* What to produce:
In the records below, find the lines that include "click" and copy each.

Collected data
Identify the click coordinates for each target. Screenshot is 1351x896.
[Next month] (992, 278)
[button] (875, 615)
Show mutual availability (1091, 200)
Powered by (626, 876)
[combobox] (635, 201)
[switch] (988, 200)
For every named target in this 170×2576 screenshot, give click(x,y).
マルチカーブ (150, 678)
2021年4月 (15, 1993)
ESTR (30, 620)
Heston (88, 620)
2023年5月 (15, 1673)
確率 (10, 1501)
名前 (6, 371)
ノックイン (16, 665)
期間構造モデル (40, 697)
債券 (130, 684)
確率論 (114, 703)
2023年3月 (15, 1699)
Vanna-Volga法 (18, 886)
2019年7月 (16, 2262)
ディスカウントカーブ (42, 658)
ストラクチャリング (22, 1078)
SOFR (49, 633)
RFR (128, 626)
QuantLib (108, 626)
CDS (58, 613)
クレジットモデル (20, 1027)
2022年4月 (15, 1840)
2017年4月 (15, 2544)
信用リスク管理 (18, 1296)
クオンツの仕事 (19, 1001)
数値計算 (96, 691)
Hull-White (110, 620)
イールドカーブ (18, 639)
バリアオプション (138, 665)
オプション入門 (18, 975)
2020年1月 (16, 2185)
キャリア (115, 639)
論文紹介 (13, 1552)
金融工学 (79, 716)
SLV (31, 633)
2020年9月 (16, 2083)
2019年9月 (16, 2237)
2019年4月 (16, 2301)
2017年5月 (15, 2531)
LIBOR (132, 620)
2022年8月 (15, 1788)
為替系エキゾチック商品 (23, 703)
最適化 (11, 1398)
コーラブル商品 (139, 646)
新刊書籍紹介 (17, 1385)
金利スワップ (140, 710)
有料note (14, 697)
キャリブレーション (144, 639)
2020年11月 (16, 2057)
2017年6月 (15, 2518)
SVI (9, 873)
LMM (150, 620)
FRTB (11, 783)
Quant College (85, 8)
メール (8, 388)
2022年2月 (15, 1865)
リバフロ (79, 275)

* Reply to the exercise:
Identify the click coordinates for each target. Screenshot is 1351x896.
For every named target in this 170×2576 screenshot, give click(x,y).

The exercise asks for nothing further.